Long-term trend: From ₹658 to over ₹3,000
Commercial LPG prices have fluctuated significantly over the years. According to data from Indian Oil Corporation, prices in Delhi were as low as ₹831 in 2008 and dropped further to ₹658.22 in 2009.
Since then, prices have gradually trended upwards, influenced by global crude oil movements, currency fluctuations, and changes in subsidy policies. The current rate of ₹3,071.50 represents a dramatic increase, nearly five times the 2009 levels.

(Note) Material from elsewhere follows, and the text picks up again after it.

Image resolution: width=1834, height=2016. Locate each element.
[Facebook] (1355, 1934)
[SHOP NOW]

Year-wise snapshot of commercial LPG (19-kg cylinder) prices in Delhi to show the long-term trend:
- 2008: ₹831
- 2009: ₹658
- 2010: ₹700–₹800 (fluctuating rise begins)
- 2012: ₹1,000+
- 2014: ₹1,200
- 2016: ₹1,100 (dip due to global crude fall)
- 2018: ₹1,300–₹1,400
- 2020: ₹1,100–₹1,300 (pandemic volatility)
- 2021: ₹1,700–₹2,000
- 2022: ₹2,000–₹2,300 (energy crisis spike)
- 2023: ₹1,800–₹2,000 (partial correction)
- 2024: Peak ₹1,646 (as per earlier trend data)
- 2025: ₹1,500–₹1,700 (moderate range)
- 2026 (May): ₹3,071.50 (record high)
What is driving the surge
The primary factor behind the recent spike is a sharp rise in global crude oil prices, which have reportedly increased by nearly 50% due to supply disruptions amid the ongoing West Asia conflict.
As India imports a large portion of its energy needs, international price movements directly impact domestic fuel rates. Commercial LPG, which is not subsidised, is revised monthly in line with global benchmarks and exchange rates.
State-run oil firms such as Indian Oil Corporation, Bharat Petroleum, and Hindustan Petroleum adjust these prices on the first of every month.
Domestic LPG remains unchanged
In contrast to commercial cylinders, domestic LPG prices have remained stable. A 14.2-kg household cylinder currently costs ₹913 in Delhi, with the last revision made on March 7, when prices were increased by ₹60.
This pricing strategy is aimed at shielding households from inflation, even as commercial users bear the brunt of global price volatility.
The steep rise in commercial LPG prices is expected to increase operating costs for businesses in the food and hospitality sectors. These costs may eventually be passed on to consumers through higher prices for meals and services.
Smaller cylinders have also seen sharp increases. The price of a 5-kg market-priced LPG cylinder has risen significantly, narrowing the gap with domestic LPG rates.
Other fuel price movements
While commercial LPG prices surged, aviation turbine fuel (ATF) for domestic airlines remained unchanged, providing temporary relief to the aviation sector. However, ATF prices for international airlines have been increased.
Bulk diesel used by industrial consumers has also become more expensive, rising well above retail diesel prices available at petrol pumps.
The current surge in LPG prices highlights India’s vulnerability to global energy shocks. With geopolitical tensions affecting supply chains and pushing up crude oil prices, fuel costs are likely to remain volatile.
The divergence between commercial and domestic LPG pricing also underscores the government’s attempt to balance inflation control with market-linked pricing for industrial fuels.